Kali ini penceramah Adi Hidayat, yang punya banyak jamaah, menyebut: “kami berusaha mencari dan melihat pakar sejarah dikumpulkan, ternyata nama aslinya Pattimura itu bukan Thomas Matulessy, tapi Ahmad Lussy”. Teori Adi Hidayat itu disebut-sebut berasal dari sebuah buku sejarah.
Baca juga: Dari Matulessia Menjadi Matulessy
Teori yang dimaksud adalah pendapat Ahmad Mansur Suryanegara yang hanya sepintas lalu menyinggung Pattimura dalam bukunya, Api Islam (2018). Buku inilah yang menjadi rujukan kehebohan itu. Ahmad Mansur Suryanegara dianggap orang penting dalam Islamisasi penulisan sejarah di Indonesia dan karyanya banyak disantap pembaca awam.

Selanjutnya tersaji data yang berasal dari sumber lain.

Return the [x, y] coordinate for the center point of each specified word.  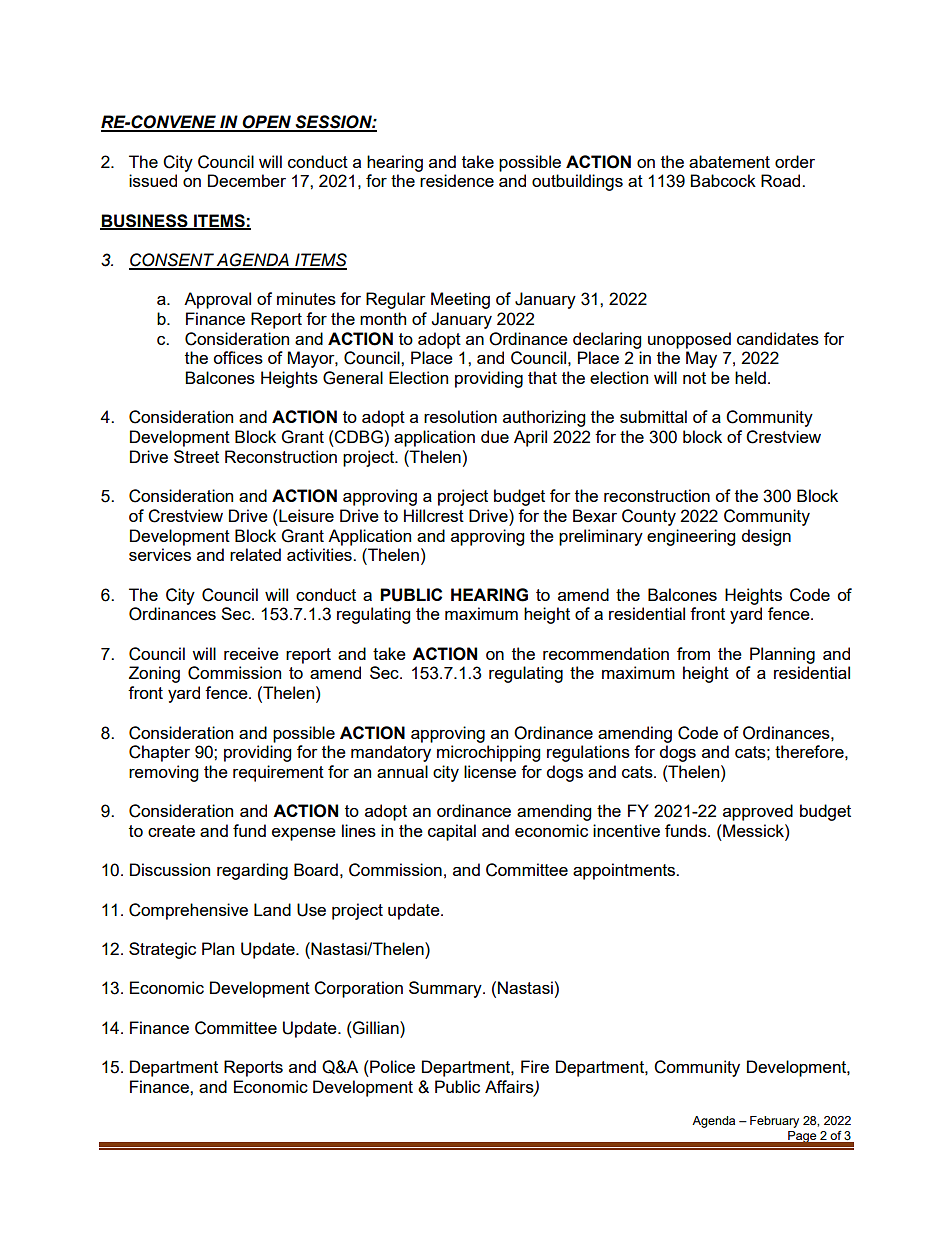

“Akibat penindasan dan kekejaman penjajah Protestan Belanda, bangkitlah perlawanan bersenjata dipimpin oleh Kapten Pattimura. Di Ambon penyandang nama Pattimura adalah muslim. Oleh karena itu, salahlah jika dalam penulisan sejarah, Kapten Pattimura disebut seorang Kristen,” tulis Ahmad Mansur Suryanegara, yang pernah mengoreksi buku Sejarah Nasional Indonesia yang dirilis Orde Baru. Sebelum dan sesudah paragraf itu tidak ada penjelasan lain tentang Pattimura.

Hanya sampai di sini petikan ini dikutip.